**Beschreibung der Aufgabe**
Formen Sie die Zeilen, beginnend mit der Zeile, die "What do you see at coordinates (948, 87)" enthält, und endend mit der Zeile, die "Looking at the image, I should click on (303, 385)." enthält, in eine nummerierte Liste um. Beide Grenzzeilen gehören dazu, Leerzeilen entfallen.

**Angezeigte Zeilen**

-- -- --

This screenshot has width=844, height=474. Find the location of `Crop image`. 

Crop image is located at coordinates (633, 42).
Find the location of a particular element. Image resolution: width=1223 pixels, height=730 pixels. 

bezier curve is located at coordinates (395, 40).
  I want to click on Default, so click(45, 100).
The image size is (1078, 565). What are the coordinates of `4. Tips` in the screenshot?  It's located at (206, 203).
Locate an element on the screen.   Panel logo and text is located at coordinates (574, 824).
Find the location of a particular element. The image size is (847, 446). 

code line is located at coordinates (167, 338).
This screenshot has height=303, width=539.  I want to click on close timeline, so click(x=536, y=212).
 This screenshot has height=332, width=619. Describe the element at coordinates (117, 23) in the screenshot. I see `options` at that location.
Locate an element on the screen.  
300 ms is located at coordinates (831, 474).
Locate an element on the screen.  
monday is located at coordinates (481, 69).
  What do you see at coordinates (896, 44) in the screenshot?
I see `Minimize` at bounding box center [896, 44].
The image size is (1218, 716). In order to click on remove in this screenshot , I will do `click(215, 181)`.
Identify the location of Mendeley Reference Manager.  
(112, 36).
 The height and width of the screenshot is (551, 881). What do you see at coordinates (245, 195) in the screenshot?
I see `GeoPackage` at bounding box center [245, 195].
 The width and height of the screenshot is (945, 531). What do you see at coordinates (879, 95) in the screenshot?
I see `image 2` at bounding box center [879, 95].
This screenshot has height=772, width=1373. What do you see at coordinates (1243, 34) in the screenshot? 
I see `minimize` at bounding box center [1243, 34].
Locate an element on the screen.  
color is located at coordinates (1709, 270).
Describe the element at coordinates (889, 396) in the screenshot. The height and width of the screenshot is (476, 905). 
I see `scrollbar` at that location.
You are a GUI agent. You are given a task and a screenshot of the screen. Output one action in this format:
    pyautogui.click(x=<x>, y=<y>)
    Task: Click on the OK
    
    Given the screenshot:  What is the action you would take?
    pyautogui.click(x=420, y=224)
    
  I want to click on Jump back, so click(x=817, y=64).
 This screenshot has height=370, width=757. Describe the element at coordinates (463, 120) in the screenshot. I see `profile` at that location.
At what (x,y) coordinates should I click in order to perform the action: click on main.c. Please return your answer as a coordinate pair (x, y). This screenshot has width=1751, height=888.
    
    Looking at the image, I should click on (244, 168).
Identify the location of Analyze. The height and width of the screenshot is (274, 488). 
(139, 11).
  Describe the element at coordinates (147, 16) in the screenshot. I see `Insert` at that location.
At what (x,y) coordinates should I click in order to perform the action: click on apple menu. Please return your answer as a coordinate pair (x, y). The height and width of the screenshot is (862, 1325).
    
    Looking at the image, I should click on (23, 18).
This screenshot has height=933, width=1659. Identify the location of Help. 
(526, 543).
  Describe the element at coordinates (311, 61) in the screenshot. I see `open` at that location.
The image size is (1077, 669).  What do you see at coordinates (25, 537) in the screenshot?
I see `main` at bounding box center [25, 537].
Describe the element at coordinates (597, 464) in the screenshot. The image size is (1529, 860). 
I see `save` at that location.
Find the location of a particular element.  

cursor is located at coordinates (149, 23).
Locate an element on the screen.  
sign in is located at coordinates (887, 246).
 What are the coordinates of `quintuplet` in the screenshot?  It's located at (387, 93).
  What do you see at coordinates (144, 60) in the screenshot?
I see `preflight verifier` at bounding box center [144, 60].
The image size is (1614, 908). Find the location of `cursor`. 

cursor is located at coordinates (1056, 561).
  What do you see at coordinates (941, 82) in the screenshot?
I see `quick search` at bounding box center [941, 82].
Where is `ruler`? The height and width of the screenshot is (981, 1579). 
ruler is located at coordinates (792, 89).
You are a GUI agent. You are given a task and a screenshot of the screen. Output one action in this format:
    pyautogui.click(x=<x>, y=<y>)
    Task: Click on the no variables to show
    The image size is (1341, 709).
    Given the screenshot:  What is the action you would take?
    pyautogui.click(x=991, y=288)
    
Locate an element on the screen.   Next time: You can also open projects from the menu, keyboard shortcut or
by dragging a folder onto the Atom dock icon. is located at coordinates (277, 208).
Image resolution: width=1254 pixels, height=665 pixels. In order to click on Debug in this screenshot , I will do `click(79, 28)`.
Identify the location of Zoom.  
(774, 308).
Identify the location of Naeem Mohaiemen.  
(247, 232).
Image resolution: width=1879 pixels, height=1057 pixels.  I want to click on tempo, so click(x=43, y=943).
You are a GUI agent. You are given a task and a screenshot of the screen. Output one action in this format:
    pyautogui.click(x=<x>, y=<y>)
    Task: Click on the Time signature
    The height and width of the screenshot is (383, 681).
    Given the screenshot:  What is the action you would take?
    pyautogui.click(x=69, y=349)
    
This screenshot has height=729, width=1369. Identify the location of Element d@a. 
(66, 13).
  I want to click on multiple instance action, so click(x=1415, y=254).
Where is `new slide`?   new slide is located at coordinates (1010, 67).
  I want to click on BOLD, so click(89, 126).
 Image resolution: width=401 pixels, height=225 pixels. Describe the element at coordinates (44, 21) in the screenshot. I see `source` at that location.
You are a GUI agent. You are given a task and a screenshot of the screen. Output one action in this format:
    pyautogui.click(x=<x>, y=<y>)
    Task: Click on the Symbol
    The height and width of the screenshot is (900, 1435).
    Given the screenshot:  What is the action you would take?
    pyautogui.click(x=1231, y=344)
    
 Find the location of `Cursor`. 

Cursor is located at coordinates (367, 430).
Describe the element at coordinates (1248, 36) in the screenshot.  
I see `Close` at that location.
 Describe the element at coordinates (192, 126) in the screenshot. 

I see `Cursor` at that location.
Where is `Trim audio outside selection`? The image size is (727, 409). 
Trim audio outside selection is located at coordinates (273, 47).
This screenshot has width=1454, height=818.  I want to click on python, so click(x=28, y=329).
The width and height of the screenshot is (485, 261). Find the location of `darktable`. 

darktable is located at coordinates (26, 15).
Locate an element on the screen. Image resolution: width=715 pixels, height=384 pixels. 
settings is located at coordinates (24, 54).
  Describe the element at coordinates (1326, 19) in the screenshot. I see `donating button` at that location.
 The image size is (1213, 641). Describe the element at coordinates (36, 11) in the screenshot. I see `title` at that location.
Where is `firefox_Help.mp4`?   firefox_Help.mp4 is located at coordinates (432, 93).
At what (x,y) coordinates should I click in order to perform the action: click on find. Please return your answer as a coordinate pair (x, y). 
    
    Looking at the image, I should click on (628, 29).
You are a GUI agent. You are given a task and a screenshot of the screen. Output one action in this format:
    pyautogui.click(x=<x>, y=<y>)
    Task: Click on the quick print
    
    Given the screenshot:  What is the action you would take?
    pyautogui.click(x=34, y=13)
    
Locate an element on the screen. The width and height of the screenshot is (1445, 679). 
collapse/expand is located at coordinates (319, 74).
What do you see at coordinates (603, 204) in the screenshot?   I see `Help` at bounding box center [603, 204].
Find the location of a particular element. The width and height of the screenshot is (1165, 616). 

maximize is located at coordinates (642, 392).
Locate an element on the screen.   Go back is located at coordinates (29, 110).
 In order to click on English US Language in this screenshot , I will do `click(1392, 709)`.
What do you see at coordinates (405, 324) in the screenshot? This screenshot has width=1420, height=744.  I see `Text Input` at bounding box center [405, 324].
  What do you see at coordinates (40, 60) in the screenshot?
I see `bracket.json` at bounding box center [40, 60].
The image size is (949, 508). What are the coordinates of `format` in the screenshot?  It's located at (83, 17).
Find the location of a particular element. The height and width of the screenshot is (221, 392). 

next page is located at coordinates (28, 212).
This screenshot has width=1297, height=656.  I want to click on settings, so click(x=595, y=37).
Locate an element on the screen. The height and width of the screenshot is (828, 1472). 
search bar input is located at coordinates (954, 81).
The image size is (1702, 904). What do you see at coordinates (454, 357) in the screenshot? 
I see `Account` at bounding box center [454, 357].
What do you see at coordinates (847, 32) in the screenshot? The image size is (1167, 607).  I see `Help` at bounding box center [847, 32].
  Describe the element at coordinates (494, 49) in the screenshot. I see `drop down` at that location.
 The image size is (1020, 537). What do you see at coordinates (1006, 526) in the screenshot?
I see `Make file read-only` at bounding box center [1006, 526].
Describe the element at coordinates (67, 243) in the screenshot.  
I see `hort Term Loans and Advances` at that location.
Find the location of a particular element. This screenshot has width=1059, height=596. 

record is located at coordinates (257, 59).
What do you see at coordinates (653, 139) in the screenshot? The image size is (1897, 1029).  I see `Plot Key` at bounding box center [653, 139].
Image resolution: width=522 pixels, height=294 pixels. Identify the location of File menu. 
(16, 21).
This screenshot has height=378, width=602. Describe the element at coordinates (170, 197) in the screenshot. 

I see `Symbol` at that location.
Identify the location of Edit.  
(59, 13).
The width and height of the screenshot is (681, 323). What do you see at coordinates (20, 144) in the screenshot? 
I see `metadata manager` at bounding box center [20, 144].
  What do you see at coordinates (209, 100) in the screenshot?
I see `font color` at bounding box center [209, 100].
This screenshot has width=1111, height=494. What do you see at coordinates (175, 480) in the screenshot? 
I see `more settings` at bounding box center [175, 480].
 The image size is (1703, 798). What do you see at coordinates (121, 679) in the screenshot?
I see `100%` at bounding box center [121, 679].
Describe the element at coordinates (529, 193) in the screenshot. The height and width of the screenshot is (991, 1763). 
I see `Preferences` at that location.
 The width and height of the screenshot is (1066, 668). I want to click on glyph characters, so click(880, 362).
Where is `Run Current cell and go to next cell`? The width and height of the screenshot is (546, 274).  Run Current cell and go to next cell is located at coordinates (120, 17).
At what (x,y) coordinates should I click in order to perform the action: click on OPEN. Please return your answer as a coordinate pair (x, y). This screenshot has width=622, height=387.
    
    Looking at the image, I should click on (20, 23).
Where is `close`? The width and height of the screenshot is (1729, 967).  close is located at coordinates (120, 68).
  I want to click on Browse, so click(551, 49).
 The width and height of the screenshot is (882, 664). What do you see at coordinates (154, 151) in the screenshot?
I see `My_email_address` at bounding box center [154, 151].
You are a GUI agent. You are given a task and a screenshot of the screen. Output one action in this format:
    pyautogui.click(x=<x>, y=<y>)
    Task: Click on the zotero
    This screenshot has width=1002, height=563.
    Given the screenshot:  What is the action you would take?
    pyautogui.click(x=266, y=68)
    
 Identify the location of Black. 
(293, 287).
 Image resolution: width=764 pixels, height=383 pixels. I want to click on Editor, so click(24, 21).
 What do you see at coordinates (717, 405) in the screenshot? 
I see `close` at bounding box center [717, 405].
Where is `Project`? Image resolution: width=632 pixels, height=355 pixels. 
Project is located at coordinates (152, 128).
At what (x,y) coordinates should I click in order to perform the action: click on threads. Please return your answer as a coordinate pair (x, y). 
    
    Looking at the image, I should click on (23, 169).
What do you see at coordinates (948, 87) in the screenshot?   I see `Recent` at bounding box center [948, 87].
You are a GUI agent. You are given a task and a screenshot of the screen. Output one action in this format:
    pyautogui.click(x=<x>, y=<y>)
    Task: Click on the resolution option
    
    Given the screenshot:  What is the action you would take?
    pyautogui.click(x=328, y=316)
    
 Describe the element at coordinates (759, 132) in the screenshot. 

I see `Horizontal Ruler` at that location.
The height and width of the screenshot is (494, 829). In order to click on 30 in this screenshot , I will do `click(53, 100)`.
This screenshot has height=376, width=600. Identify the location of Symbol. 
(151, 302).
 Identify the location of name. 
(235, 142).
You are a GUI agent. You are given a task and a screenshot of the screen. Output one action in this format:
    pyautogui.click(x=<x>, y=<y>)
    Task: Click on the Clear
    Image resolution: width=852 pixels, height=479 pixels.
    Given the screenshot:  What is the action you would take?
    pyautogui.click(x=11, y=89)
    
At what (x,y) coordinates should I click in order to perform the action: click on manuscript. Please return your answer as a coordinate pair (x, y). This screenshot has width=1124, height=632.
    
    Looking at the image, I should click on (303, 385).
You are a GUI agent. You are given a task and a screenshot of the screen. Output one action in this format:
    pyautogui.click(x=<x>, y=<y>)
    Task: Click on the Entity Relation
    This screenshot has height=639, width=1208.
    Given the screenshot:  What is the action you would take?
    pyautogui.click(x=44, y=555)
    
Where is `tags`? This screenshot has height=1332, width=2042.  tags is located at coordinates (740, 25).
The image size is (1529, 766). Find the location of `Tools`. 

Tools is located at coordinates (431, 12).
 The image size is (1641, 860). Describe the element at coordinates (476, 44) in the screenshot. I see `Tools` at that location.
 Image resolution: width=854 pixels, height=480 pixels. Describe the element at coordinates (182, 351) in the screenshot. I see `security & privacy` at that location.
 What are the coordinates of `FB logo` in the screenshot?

-- -- --

**Vollständige Antwort**
1. What do you see at coordinates (948, 87) in the screenshot?   I see `Recent` at bounding box center [948, 87].
2. You are a GUI agent. You are given a task and a screenshot of the screen. Output one action in this format:
3.     pyautogui.click(x=<x>, y=<y>)
4.     Task: Click on the resolution option
5.     Given the screenshot:  What is the action you would take?
6.     pyautogui.click(x=328, y=316)
7.  Describe the element at coordinates (759, 132) in the screenshot. 
8. I see `Horizontal Ruler` at that location.
9. The height and width of the screenshot is (494, 829). In order to click on 30 in this screenshot , I will do `click(53, 100)`.
10. This screenshot has height=376, width=600. Identify the location of Symbol. 
11. (151, 302).
12.  Identify the location of name. 
13. (235, 142).
14. You are a GUI agent. You are given a task and a screenshot of the screen. Output one action in this format:
15.     pyautogui.click(x=<x>, y=<y>)
16.     Task: Click on the Clear
17.     Image resolution: width=852 pixels, height=479 pixels.
18.     Given the screenshot:  What is the action you would take?
19.     pyautogui.click(x=11, y=89)
20. At what (x,y) coordinates should I click in order to perform the action: click on manuscript. Please return your answer as a coordinate pair (x, y). This screenshot has width=1124, height=632.
21.     Looking at the image, I should click on (303, 385).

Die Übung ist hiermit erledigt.